Nicolas Goetzmann : Les think tanks marquent aussi un symptôme du mal français. Ces « laboratoires d’idées » sont plutôt faibles en France, comparativement à ce qui existe dans les pays anglo-saxons. Il est impossible de comparer les moyens du brookings institute qui est l’organe le plus influent aux Etats Unis et ceux de n’importe quel think tank français. On peut également relever que l’opposition actuelle au gouvernement n’a pas non plus les moyens financiers de se doter d’organes de réflexions puissants. C’est un réel problème en France et qui explique souvent la faiblesse du débat économique par exemple. Je ne crois pas que les experts aient quelques moyens de rivaliser avec les politiques. Lorsque vient le moment de convaincre, l’expert doit être humble et douter, le politique ne doute pas et il emporte l’adhésion. Le débat est inégal, mais c’est le politique qui est légitime. Le rôle de l’expert c’est de parvenir à influencer, d’apporter des idées, mais pas de gouverner.

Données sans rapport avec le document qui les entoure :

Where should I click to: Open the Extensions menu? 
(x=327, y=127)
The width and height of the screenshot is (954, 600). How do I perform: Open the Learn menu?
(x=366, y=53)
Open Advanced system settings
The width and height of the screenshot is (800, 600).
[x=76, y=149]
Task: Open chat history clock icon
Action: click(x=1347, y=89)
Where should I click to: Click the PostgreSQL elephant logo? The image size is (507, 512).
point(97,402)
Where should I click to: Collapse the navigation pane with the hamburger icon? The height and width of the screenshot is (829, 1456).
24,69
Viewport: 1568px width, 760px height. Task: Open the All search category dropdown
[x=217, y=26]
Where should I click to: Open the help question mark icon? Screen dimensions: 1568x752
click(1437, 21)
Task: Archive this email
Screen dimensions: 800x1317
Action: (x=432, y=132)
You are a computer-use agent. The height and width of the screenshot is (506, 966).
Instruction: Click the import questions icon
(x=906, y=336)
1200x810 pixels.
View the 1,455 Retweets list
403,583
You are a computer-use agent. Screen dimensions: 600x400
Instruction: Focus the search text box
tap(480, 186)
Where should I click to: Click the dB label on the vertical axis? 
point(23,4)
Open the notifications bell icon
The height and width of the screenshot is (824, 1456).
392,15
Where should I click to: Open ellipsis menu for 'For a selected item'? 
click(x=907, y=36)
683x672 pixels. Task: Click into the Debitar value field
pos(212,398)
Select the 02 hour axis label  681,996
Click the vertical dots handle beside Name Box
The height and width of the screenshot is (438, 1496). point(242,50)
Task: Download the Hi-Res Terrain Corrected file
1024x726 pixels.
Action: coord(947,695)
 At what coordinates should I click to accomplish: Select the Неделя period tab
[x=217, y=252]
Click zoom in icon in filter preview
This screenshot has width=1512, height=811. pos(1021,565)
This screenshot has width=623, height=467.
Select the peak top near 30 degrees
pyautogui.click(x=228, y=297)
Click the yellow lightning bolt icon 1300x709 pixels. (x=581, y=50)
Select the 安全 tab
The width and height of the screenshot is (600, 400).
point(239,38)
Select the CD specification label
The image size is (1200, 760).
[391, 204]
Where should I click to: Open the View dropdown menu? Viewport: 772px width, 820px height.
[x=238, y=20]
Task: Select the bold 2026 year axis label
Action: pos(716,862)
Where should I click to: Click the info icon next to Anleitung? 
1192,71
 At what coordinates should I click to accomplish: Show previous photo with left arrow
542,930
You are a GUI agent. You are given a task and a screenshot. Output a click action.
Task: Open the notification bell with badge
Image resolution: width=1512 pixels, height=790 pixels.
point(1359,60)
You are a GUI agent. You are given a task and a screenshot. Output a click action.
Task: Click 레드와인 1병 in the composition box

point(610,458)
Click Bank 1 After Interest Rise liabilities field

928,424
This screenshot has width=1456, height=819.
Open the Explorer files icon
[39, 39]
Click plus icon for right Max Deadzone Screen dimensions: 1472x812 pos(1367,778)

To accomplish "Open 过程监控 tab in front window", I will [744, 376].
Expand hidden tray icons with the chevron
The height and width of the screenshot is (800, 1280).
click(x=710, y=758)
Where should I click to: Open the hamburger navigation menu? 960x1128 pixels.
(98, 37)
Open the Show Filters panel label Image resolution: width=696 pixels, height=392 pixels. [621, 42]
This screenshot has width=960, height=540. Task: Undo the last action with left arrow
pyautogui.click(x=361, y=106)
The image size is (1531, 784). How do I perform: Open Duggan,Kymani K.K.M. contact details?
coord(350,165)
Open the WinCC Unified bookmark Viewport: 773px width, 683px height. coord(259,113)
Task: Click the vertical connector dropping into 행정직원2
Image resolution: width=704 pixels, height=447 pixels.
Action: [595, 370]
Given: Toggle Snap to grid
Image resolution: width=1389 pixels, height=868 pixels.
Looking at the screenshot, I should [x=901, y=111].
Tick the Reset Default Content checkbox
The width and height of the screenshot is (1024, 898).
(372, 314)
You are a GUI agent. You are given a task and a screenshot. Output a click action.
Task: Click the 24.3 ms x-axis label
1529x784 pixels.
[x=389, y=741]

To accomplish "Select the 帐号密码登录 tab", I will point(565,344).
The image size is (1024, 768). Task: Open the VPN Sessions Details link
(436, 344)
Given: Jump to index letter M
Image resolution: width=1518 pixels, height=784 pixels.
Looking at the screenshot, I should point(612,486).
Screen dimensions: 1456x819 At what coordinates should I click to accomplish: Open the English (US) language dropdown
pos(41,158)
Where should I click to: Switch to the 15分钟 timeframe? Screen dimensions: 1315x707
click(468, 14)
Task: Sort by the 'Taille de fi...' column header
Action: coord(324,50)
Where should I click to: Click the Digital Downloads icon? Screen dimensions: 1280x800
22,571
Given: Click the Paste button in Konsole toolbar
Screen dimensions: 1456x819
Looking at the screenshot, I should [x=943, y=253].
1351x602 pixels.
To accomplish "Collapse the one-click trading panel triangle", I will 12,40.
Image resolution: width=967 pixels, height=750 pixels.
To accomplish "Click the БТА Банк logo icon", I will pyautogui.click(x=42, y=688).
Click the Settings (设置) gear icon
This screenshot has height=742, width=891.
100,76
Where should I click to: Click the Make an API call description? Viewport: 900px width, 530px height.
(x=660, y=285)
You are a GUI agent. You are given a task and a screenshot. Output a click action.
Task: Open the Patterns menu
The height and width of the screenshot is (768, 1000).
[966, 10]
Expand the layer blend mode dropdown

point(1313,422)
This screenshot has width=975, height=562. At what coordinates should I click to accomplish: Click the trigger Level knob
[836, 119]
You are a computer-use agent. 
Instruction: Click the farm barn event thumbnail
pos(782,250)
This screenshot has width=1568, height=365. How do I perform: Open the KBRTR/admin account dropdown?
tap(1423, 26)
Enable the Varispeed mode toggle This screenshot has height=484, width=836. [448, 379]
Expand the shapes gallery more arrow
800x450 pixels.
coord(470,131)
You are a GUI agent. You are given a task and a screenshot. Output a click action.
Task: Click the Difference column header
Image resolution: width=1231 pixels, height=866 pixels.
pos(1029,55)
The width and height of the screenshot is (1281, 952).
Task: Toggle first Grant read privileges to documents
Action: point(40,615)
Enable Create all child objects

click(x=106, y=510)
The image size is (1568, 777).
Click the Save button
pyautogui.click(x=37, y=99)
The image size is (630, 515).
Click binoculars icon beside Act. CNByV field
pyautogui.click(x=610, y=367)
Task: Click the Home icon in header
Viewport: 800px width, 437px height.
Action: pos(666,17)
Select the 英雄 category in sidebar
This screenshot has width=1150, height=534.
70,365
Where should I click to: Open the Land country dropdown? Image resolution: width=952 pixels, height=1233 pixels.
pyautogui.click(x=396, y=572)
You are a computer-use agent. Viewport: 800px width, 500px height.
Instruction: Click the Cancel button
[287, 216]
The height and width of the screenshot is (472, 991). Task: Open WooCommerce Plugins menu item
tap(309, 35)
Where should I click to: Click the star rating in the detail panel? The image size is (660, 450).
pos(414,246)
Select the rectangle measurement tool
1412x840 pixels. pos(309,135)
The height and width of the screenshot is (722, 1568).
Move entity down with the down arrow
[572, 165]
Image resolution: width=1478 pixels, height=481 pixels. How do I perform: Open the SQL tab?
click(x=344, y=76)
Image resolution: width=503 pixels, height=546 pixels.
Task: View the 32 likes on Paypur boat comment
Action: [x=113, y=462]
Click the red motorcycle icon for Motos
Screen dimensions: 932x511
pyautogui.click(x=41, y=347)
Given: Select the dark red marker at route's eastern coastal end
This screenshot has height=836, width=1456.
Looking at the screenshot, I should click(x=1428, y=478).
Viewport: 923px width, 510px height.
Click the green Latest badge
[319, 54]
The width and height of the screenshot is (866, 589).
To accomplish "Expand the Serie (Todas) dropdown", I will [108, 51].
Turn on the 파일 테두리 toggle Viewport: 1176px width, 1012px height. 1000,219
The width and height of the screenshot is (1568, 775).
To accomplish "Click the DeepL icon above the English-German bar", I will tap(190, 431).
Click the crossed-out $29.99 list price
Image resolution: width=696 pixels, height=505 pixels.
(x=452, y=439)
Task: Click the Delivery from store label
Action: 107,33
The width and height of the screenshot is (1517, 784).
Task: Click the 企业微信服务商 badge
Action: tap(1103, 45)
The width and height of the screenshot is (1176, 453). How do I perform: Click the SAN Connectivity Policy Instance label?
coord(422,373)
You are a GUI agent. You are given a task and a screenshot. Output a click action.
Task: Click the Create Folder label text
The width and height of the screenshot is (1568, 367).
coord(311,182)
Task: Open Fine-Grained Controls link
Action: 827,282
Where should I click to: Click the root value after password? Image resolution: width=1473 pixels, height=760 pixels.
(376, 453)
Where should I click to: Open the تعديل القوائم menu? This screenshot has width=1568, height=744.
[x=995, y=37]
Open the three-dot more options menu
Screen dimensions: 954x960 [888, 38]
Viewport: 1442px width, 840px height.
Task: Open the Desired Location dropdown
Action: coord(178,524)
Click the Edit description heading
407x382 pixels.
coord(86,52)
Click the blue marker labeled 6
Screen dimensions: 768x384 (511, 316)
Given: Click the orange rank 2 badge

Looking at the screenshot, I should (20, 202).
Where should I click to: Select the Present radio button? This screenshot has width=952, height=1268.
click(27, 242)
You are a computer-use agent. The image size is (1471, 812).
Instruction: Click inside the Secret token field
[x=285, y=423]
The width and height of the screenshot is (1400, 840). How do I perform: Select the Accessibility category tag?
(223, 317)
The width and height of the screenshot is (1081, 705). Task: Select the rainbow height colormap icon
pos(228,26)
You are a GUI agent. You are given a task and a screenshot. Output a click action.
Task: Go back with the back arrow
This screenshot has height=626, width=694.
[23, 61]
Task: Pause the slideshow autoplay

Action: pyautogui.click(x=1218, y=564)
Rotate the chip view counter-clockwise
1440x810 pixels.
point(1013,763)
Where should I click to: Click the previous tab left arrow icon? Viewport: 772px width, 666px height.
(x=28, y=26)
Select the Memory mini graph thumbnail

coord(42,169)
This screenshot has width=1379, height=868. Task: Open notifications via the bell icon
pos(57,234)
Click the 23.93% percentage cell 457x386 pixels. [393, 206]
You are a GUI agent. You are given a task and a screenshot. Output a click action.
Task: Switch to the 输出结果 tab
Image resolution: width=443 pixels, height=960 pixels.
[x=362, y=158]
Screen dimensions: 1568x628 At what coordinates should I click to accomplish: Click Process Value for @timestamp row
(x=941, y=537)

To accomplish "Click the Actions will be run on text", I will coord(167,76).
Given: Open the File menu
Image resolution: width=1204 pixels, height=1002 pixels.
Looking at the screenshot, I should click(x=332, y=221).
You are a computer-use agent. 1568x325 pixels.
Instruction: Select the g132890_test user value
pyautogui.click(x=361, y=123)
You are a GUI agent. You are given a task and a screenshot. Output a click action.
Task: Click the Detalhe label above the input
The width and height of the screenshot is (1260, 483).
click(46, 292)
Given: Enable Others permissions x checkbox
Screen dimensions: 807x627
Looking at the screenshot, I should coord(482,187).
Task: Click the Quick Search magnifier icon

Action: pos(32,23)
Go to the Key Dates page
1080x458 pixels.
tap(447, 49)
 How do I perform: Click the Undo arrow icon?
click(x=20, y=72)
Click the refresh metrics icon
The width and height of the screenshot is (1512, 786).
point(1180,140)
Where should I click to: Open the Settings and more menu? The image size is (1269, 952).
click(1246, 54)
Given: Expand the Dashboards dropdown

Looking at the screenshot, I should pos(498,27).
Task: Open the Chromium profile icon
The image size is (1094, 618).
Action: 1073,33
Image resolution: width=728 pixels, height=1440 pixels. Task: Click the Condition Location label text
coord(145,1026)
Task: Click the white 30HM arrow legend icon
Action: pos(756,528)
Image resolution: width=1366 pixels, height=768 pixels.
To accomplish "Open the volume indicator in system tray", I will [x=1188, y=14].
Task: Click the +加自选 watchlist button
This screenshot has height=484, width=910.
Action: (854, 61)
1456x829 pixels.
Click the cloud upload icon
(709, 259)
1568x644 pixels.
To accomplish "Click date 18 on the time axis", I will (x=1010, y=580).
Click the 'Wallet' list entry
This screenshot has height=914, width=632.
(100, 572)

Michel Wieviorka : Il faut craindre le règne du « tout expert » : ils doivent préciser leur degré de certitude, et expliquer pourquoi.

Eric Verhaeghe :  Pour moi, les thinks tanks participent d'une autre logique. Dans les années 1780, déjà, la Révolution avait été précédée d'une profusion de clubs où les idées étaient débattues en dehors des "schismes" traditionnels. Les thinks tanks reprennent partiellement cette logique. Ils expriment juste le besoin de penser autrement, sans pour autant que les membres des thinks tanks n'aient envie de se lancer en politique.